Data records:

.....

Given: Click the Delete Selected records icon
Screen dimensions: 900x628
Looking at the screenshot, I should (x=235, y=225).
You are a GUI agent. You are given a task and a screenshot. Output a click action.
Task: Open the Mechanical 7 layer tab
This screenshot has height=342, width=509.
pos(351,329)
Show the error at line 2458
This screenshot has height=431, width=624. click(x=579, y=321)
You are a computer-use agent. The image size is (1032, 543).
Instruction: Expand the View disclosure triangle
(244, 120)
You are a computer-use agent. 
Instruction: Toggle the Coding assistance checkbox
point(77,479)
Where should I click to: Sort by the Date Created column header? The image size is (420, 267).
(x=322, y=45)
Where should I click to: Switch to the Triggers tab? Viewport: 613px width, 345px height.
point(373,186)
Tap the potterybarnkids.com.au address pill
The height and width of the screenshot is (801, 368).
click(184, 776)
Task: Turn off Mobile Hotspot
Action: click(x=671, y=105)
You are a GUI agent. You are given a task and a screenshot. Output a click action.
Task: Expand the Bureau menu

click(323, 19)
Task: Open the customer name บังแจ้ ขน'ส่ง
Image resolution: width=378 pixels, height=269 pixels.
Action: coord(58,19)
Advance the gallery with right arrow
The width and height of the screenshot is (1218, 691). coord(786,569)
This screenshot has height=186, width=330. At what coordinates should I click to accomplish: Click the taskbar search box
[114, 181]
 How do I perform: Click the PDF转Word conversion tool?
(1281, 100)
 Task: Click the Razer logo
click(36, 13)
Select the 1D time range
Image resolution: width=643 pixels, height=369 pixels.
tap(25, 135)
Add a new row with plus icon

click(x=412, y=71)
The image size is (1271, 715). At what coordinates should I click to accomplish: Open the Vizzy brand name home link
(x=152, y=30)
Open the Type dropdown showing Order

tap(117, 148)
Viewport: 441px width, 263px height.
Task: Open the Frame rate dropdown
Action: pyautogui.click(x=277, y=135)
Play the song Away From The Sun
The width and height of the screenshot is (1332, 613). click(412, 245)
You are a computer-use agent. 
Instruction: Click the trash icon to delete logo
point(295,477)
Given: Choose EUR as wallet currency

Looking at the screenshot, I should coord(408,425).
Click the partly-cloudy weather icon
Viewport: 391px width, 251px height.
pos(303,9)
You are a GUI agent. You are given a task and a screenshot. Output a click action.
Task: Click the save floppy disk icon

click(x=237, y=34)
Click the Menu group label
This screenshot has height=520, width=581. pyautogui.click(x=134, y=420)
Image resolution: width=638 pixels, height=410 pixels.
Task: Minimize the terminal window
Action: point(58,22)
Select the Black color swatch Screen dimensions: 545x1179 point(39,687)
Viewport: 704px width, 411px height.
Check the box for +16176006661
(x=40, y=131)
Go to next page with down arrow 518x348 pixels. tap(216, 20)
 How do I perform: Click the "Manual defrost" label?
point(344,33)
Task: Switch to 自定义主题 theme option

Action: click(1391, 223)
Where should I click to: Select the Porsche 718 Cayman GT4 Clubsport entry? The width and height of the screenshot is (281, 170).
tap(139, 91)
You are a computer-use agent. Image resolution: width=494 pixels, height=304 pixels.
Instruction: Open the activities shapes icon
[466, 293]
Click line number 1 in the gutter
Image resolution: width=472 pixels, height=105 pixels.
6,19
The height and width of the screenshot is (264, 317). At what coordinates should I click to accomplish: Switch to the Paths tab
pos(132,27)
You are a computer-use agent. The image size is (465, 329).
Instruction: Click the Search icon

.....

**What to produce**
Reproduce the entire listing above verbatim, line for line, without any alteration.

**Finished exercise**
Given: Click the Delete Selected records icon
Screen dimensions: 900x628
Looking at the screenshot, I should (x=235, y=225).
You are a GUI agent. You are given a task and a screenshot. Output a click action.
Task: Open the Mechanical 7 layer tab
This screenshot has height=342, width=509.
pos(351,329)
Show the error at line 2458
This screenshot has height=431, width=624. click(x=579, y=321)
You are a computer-use agent. The image size is (1032, 543).
Instruction: Expand the View disclosure triangle
(244, 120)
You are a computer-use agent. 
Instruction: Toggle the Coding assistance checkbox
point(77,479)
Where should I click to: Sort by the Date Created column header? The image size is (420, 267).
(x=322, y=45)
Where should I click to: Switch to the Triggers tab? Viewport: 613px width, 345px height.
point(373,186)
Tap the potterybarnkids.com.au address pill
The height and width of the screenshot is (801, 368).
click(184, 776)
Task: Turn off Mobile Hotspot
Action: click(x=671, y=105)
You are a GUI agent. You are given a task and a screenshot. Output a click action.
Task: Expand the Bureau menu

click(323, 19)
Task: Open the customer name บังแจ้ ขน'ส่ง
Image resolution: width=378 pixels, height=269 pixels.
Action: coord(58,19)
Advance the gallery with right arrow
The width and height of the screenshot is (1218, 691). coord(786,569)
This screenshot has height=186, width=330. At what coordinates should I click to accomplish: Click the taskbar search box
[114, 181]
 How do I perform: Click the PDF转Word conversion tool?
(1281, 100)
 Task: Click the Razer logo
click(36, 13)
Select the 1D time range
Image resolution: width=643 pixels, height=369 pixels.
tap(25, 135)
Add a new row with plus icon

click(x=412, y=71)
The image size is (1271, 715). At what coordinates should I click to accomplish: Open the Vizzy brand name home link
(x=152, y=30)
Open the Type dropdown showing Order

tap(117, 148)
Viewport: 441px width, 263px height.
Task: Open the Frame rate dropdown
Action: pyautogui.click(x=277, y=135)
Play the song Away From The Sun
The width and height of the screenshot is (1332, 613). click(412, 245)
You are a computer-use agent. 
Instruction: Click the trash icon to delete logo
point(295,477)
Given: Choose EUR as wallet currency

Looking at the screenshot, I should coord(408,425).
Click the partly-cloudy weather icon
Viewport: 391px width, 251px height.
pos(303,9)
You are a GUI agent. You are given a task and a screenshot. Output a click action.
Task: Click the save floppy disk icon

click(x=237, y=34)
Click the Menu group label
This screenshot has height=520, width=581. pyautogui.click(x=134, y=420)
Image resolution: width=638 pixels, height=410 pixels.
Task: Minimize the terminal window
Action: point(58,22)
Select the Black color swatch Screen dimensions: 545x1179 point(39,687)
Viewport: 704px width, 411px height.
Check the box for +16176006661
(x=40, y=131)
Go to next page with down arrow 518x348 pixels. tap(216, 20)
 How do I perform: Click the "Manual defrost" label?
point(344,33)
Task: Switch to 自定义主题 theme option

Action: click(1391, 223)
Where should I click to: Select the Porsche 718 Cayman GT4 Clubsport entry? The width and height of the screenshot is (281, 170).
tap(139, 91)
You are a computer-use agent. Image resolution: width=494 pixels, height=304 pixels.
Instruction: Open the activities shapes icon
[466, 293]
Click line number 1 in the gutter
Image resolution: width=472 pixels, height=105 pixels.
6,19
The height and width of the screenshot is (264, 317). At what coordinates should I click to accomplish: Switch to the Paths tab
pos(132,27)
You are a computer-use agent. The image size is (465, 329).
Instruction: Click the Search icon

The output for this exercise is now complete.